Cela suppose que les êtres humains naissent dépourvus de langage, c'est-à-dire ignorants, ou dégagés, de toute filiation.
Platon, dans le Cratyle, s’interroge sur la nature des rapports entre les mots et les choses, à travers Cratyle qui soutient l’idée que les mots correspondent aux
choses par nature, et Hermogène qui défend la thèse de l’arbitraire du signe.
Depuis, les recherches en linguistique ont donné raison à Hermogène, mais certains poètes croient, même à notre époque, que les mots, et les choses que
désignent ces mots, ont un rapport intime préexistant, que la poésie serait à même de retrouver.
Or John Burnside est un poète.
Et Luke est un psychopathe ; il a besoin de croire à une langue originelle, pure, à une âme, à un ordre caché, à une fusion, coïncidence parfaite
entre les mots et les choses, entre les êtres, pour justifier l’indéfectibilité de son lien à sa mère.
Il en a besoin, aussi pour justifier ses expériences de torture, de sadisme, sur les gens et les animaux.
Son but est de réitérer les expériences célèbres que l’on fit aux siècles passés : enfermer des enfants nouveaux-nés dans une pièce, sans compagnie, afin
de voir quel langage ils développeraient.
Le résultat semble être qu’aucun langage articulé ne vint à ces enfants, ils furent autistes, certains se laissèrent mourir.
Cependant, Luke est persuadé de parvenir à un aboutissement inédit.

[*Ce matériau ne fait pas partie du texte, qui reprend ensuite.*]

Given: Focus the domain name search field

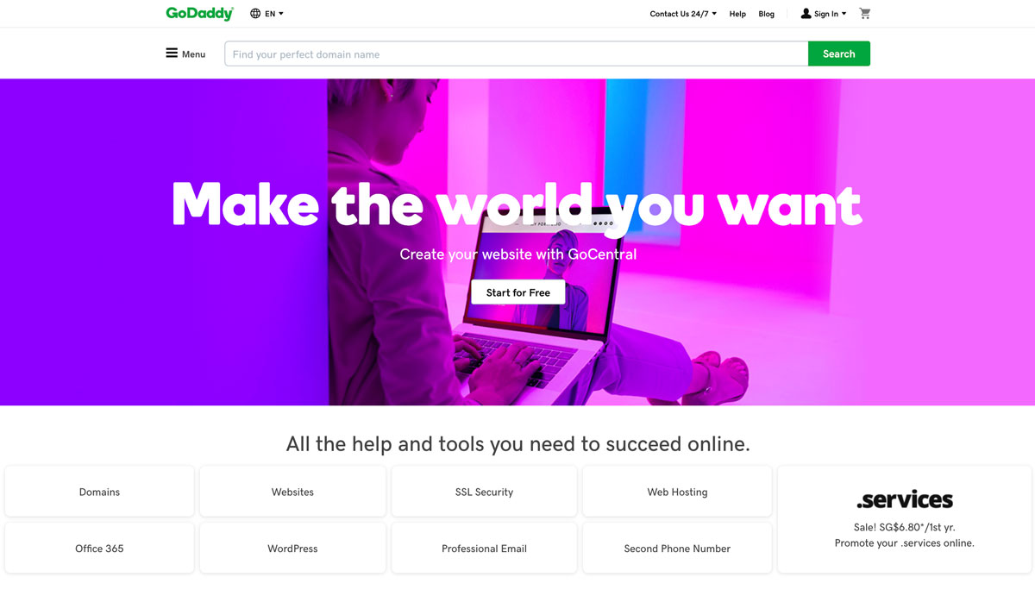Looking at the screenshot, I should 517,53.
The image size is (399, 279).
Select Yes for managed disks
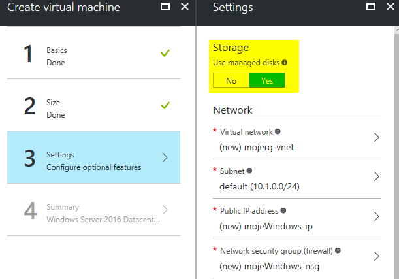pyautogui.click(x=267, y=80)
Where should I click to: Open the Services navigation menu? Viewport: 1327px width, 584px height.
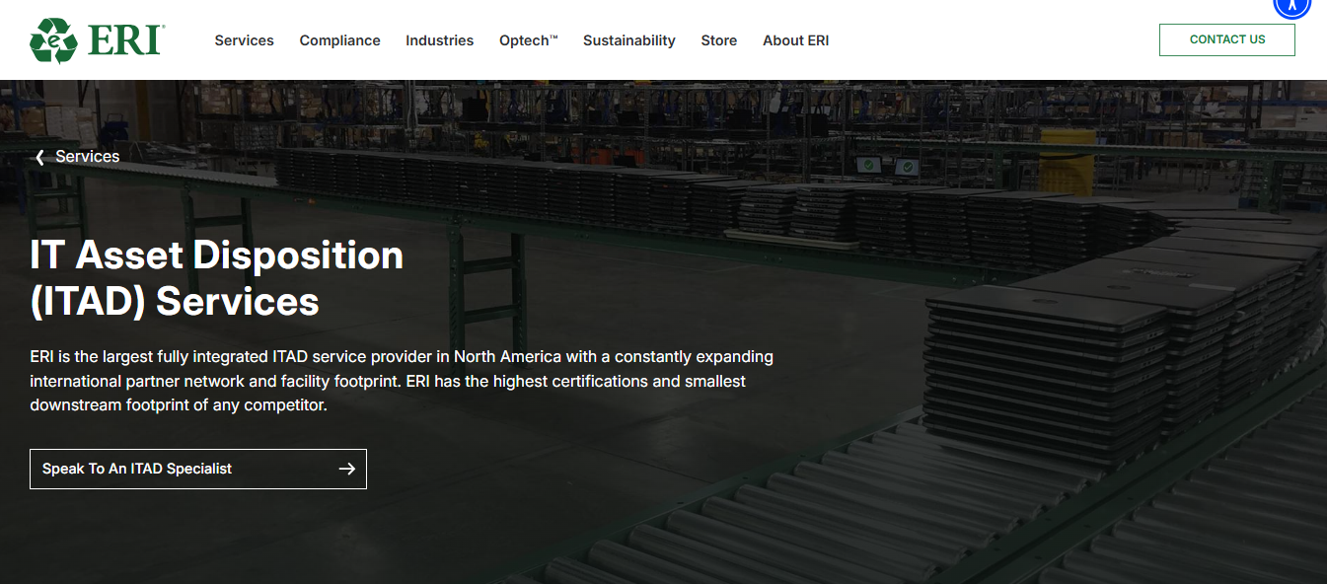click(244, 40)
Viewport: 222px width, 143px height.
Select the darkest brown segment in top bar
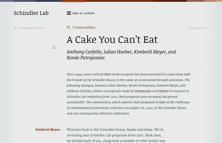click(170, 1)
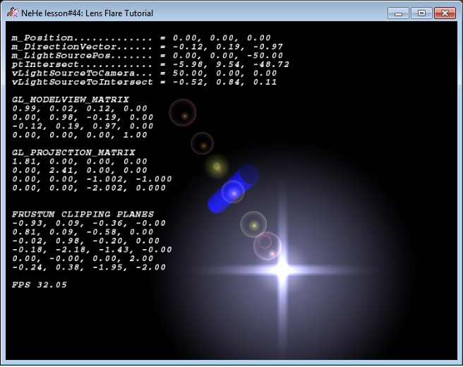The height and width of the screenshot is (367, 463).
Task: Select the yellow-green glow flare
Action: pos(217,167)
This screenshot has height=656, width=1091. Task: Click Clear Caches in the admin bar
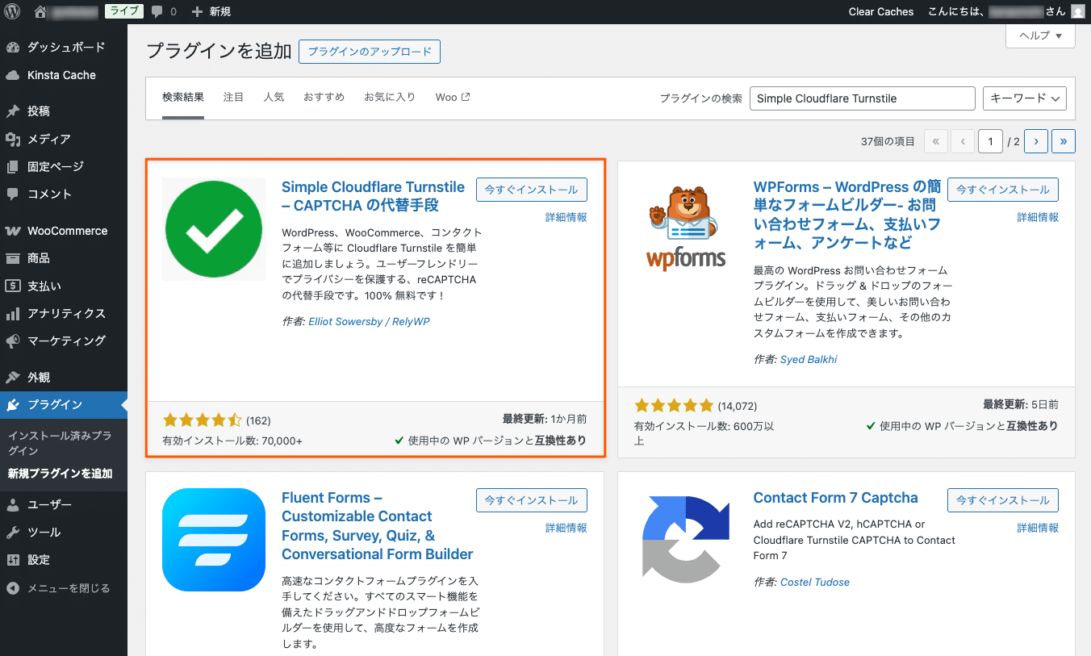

Tout ensemble illuminé, et en quête d’un prétexte pour couvrir les pulsions criminelles qu’il sent en lui, il peut se les avouer à travers un
discours scientifico-religieux.
Il choisit avec soin ses futurs sujets d’expérience : des femmes perdues sans famille, livrées à la rue, ou chargées d’enfants perturbés, les recueille,
les utilise… nous savons dès l’incipit, la gravité de ses « expériences » sur les femmes, sur les enfants, sur des nouveaux-nés jumeaux en particulier,
voulant en outre vérifier jusqu’à quel point ils ne font qu’un, puis les « séparer », de diverses et horribles manières ; séparer l’âme du corps, séparer l’enfant de sa voix,
séparer l’enfant de son frère, séparer une personne de sa vie, séparer la mère de l’enfant ( il procède à des accouchements). Il cherche la séparation d’avec sa mère qui ne s’est jamais
effectuée. Les expériences s’achèvent par la mise à mort des sujets.
Le récit de Luke développe avec minutie ses exactions sur une période de plusieurs années.
Il n’est pas facile de venir à bout d’un tel livre. A l'issue de la lecture, on peut sentir de légers troubles nerveux : notre larynx devient sensible, notre
gorge se noue...
L’écriture est précise, descriptive, soignée, la mise en scène étudiée. Et pourtant, les fréquents récits rétrospectifs( ici, ce mot convient mieux que "
flash back") que développe le narrateur à propos de ses souvenirs d'enfance, alourdissent le texte, et nuisent à l'intensité dramatique : ces récits sont longs, et ne se détachent pas
assez de l'action proprement dite.
A vrai dire, la lecture est un peu ennuyeuse, tout autant qu’éprouvante.
J’ai tenu à écouter l’interview de John Burnside, effectuée pour le compte de l’émission « Affinités électives », sur France culture, jeudi 7
février à 21 heures. L’écrivain est, comme je l’avais supposé, profondément religieux et parle un langage ésotérique.
Selon lui, Lilian, la jeune femme muette recueillie par Luke, est « une sainte ».Les sons émis par les deux pauvres enfants reclus, doivent s’apparenter à une
communion mystique avec le cosmos.
Je ne suis pas franchement en phase avec cette vision du monde.